━━━━━ Task material ━━━━━

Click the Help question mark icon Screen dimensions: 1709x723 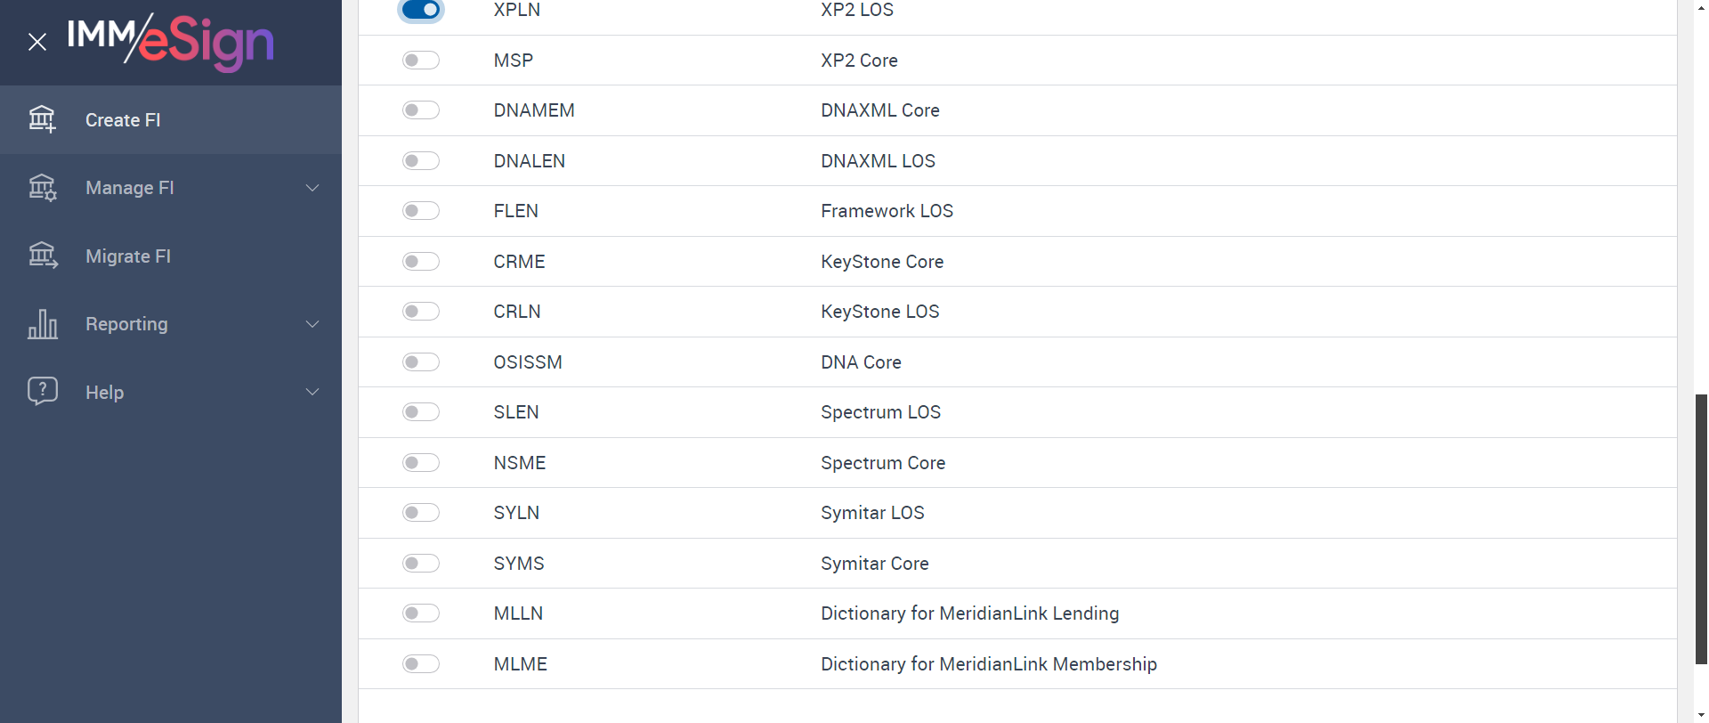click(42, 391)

━━━━━
━━━━━ Task material ━━━━━

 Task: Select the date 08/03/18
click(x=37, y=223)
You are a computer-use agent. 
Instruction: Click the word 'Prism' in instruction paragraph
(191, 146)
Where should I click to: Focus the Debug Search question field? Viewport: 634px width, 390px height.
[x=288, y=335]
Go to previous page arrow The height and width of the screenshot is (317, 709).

━━━━━
━━━━━ Task material ━━━━━

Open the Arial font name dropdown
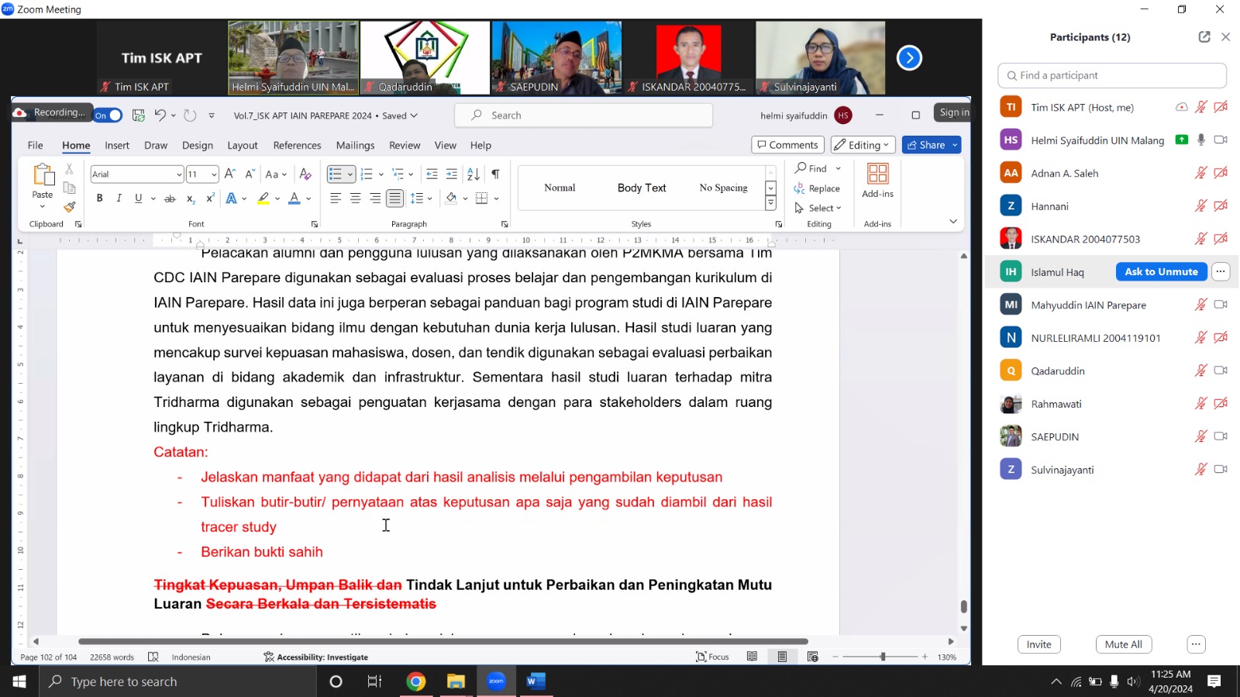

━━━━━

▸ How to complete this task: Since only part of the listing is wanted, copy exactly the lines from the one holding "Where should I" to the one holding "Go to previous", both included.

▸ Solution to this task:
Where should I click to: Focus the Debug Search question field? Viewport: 634px width, 390px height.
[x=288, y=335]
Go to previous page arrow The height and width of the screenshot is (317, 709).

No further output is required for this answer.